1973 - when I started asking questions, like, "Why are we all dressed so funny?"

Saturday, November 10, 2007

Cultivating Controversy I


"Thou shalt not offend"
In some school districts this would seem to be the eleventh commandment. School boards have a diverse clientele to keep happy, so avoiding controversy seems to be a way to "give the people what they want." So a district may offer a curriculum that is said to be "academically rigorous" but one that also fails to address controversial issues or questions in a vigorous way. Sometimes topics are not discussed out of ignorance. More often though, the strategy of "avoidance" is employed by either banning certain discussions or, more commonly, simply avoiding speaking their names. These issues and subjects (a la The Village) become "those we don't speak of."

Those we don't speak of
God, human nature, death, marriage, sex (unless it is about plumbing or avoiding -- physical and physical alone! -- consequences), politics, and, my personal favorite, the tasks of education. All of these "get discussed" on various occasions but they are generally avoided. They are not "part of the curriculum" as a whole. Put another way, most education is broad, shallow and lukewarm.

Cause and effect
Another word for lukewarm is mediocre. Subtract controversy from education and not much is left. In fact, if you curtail discussions of religion and/or politics, what is left? Sports? (How odd that there are more cases of parental violence over their children's sporting events: parents killing each other or coaches or referees!). I don't know of one can "scientifically" correlate "controversy avoidance" and "functional idiocy" (by a functional idiot I mean the high school graduate whose human aspirations don't go beyond sex, drugs and/or video games), but it would seem there is a connection. After all, if one asks stupid or vague questions, one can expect sub-standard answers.

Not asking the questions
Recently I overheard an administrator tell her teachers that because Christmas was coming up, they should avoid telling students their religious views. What was interesting to me was not only what was said, but what was left unsaid.
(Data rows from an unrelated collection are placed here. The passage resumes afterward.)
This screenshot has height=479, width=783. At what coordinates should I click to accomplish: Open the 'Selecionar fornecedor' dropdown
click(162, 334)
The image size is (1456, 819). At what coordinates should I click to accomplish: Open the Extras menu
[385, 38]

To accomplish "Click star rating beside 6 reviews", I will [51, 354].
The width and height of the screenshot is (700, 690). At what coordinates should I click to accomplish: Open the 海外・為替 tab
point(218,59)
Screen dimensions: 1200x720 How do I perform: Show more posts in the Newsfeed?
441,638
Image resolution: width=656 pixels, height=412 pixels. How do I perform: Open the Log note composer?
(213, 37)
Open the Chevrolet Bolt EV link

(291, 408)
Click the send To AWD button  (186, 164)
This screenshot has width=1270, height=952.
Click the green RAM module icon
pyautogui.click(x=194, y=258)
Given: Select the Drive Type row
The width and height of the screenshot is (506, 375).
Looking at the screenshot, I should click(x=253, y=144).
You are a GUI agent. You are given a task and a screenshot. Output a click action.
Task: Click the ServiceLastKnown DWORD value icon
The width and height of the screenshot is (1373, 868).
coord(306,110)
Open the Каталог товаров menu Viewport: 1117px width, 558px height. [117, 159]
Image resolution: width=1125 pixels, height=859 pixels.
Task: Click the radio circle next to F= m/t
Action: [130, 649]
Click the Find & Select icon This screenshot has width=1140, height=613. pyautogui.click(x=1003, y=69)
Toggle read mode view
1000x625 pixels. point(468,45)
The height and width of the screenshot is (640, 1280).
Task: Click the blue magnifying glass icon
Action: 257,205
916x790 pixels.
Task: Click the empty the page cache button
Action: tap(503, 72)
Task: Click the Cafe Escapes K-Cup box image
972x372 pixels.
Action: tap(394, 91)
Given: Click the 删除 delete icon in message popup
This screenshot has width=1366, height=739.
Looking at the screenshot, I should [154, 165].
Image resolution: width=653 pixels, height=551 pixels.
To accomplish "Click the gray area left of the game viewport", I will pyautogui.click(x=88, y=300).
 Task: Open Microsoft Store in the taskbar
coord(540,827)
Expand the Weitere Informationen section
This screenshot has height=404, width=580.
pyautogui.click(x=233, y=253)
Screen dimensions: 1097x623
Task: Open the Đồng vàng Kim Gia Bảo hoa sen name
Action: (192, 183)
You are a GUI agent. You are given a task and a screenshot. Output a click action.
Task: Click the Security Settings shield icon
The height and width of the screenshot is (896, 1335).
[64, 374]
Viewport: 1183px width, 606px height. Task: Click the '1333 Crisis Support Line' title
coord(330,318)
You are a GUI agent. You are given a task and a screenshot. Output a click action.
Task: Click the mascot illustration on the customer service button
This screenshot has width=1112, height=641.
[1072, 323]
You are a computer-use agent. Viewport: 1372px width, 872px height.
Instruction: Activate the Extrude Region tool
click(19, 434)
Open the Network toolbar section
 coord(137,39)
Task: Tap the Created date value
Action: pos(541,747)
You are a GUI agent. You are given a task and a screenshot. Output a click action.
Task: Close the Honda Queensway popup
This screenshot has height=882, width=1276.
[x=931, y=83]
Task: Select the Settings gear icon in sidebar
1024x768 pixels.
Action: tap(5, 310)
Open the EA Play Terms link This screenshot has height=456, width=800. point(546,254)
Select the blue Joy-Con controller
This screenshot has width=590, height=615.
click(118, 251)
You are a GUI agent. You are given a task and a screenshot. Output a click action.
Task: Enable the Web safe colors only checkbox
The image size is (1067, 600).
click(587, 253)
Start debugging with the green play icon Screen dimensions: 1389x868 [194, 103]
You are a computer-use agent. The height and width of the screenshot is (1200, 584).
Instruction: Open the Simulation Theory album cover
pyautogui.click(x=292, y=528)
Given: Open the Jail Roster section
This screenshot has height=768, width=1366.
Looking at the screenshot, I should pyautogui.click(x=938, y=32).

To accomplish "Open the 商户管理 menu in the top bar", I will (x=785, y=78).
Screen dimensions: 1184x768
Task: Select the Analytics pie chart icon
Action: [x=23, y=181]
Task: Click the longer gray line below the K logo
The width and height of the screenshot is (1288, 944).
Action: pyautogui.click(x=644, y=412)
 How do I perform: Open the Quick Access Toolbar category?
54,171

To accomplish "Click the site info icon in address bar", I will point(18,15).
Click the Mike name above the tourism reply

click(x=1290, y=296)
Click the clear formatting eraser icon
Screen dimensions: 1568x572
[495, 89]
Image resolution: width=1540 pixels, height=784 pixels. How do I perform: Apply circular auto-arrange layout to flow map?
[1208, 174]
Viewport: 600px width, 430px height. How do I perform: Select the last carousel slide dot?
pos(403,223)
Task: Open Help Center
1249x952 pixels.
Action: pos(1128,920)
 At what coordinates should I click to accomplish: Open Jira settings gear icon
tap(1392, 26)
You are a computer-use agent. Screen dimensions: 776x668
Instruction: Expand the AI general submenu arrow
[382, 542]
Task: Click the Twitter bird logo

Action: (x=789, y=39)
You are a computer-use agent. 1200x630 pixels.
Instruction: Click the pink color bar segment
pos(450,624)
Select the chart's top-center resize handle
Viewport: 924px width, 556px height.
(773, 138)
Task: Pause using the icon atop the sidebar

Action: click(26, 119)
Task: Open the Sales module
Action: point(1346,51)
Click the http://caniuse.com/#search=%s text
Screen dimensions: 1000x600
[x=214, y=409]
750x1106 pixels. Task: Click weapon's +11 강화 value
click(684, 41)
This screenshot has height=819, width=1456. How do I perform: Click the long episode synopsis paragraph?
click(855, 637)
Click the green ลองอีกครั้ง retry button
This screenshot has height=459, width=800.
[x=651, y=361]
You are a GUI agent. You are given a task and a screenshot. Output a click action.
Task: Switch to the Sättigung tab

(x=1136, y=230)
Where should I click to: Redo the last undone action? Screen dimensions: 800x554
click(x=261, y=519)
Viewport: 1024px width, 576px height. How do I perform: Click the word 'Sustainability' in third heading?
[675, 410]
She is surely on shaky constitutional ground to suggest that teachers lose all "free exercise" protections of the 1st Amendment when they enter the classroom, and that this personal (if temporary!) agnosticism is (somehow) necessary to ensure a non-establishment of religion at the school. What her comments suggested was that religion is off-limits: don't share your views. This tactic of soft intimidation might work on young educators, but anyone who has read even a few Supreme Court cases on religion in the schools can tell you that while the public school cannot be a place of "proselytizing," religious views are not forbidden, nor is the discussion of real existing religions. If a discussion leads to the Gulf War and Christianity and Islam and a student asks, "Miss, what do you believe?" -- must you whip out a roll of duct tape to ensure your "religious ideas" don't seep out? By no means. It is wholly constitutional to tell students what you think or to refuse to tell them. If it weren't, why draw the line at religion? Why not avoid sex, marriage, politics? In short, the teacher would become a mere appendage of the (wholly) secular State, whose metaphysical views were masked by a claim of "religious neutrality." Thank God it hasn't come to that.

A consequence
But the cumulative effect of administrative over-reactions and/or muddled thinking seem to have led to a regime of "don't ask, don't tell" when it comes to controversial questions. Another generation raised without being challenged to look at all aspects of life. Another generation offered inadequate answers to the yearning of their hearts. If students don't engage in meaningful questions in a civil and curious way early in life, how will they face life as adults? Just like the majority of Americans: plugged into TV and satisfied to rely on the secondhand opinion of the "experts."

The mystery of the incurious
A question for another time is, Why are so many so-called educators seemingly satisfied to not help their students ask deep and meaningful questions about life?